Step 2: Submit and Monitor the Job¶
# Save the script
nano fastq_analysis.sh
# Submit the job
sbatch fastq_analysis.sh
# Note your job ID (e.g., "Submitted batch job 12347")
Step 3: Monitor Job Progress in Real-Time¶
Open multiple terminal windows to watch different aspects:
Terminal 1: Submit and monitor queue
# Submit the job
sbatch fastq_analysis.sh
Submitted batch job 15
# Watch it in the queue (run multiple times)
# Watch the queue (repeat every 10 seconds)
squeue -u $USER
# Status codes: PD=Pending, R=Running, CG=Completing
Terminal 2: Watch live output
# Once job starts running (status = R), watch the output
tail -f slurm-15.out
# Press Ctrl+C to stop watching
Terminal 3: Check job details
Step 4: Understanding Job States¶
During the 4-minute runtime, you'll observe these states:
Time | Status | What's Happening |
---|---|---|
0:00-0:05 | PD (Pending) | Job waiting for resources |
0:05-4:00 | R (Running) | Job executing on compute node |
4:00+ | - (Completed) | Job finished, no longer in queue |
Timeline of analysis steps:
- 0:00-0:45 - File validation
- 0:45-1:35 - Sequence counting (sample1.fastq)
- 1:35-2:25 - Sequence counting (sample2.fastq)
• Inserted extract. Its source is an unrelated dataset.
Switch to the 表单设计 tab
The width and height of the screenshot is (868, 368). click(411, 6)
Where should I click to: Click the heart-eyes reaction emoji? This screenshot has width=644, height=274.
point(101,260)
- 2:25-3:25 - Quality score analysis
- 3:25-4:10 - Contamination screening
- 4:10-4:30 - Final report generation
Learning opportunity: This 4-minute window allows everyone to:
- Practice using
squeue
to monitor jobs multiple times - See job state transitions and timing in real-time
- Understand queue system behavior with sufficient time for discussion
- Watch live output with
tail -f
to see analysis progress - Check intermediate results and final efficiency reports
💡 Training Tip: Have participants submit this job, then use the 4-minute window to demonstrate:
- Refreshing
squeue -u $USER
every 30 seconds to track progress- Using
scontrol show job JOBID
for detailed job information- Explaining what PENDING vs RUNNING states mean
- Demonstrating
tail -f slurm-JOBID.out
to watch live step-by-step output- Discussing resource allocation while job runs
- Explaining the difference between walltime and CPU time
Expected final output files:
slurm-JOBID.out
- Complete log of all analysis stepsanalysis_summary.txt
- Final summary reportsample1.fastq
&sample2.fastq
- Generated test data files
Sample log output:
=== FASTQ Analysis Pipeline Starting ===
Job ID: 15
Node: compute-2-sep2025
Start time: Mon Sep 2 10:15:23 SAST 2025
Creating sample FASTQ files...
Step 1: Initial file validation...
Step 2: Sequence counting and basic stats...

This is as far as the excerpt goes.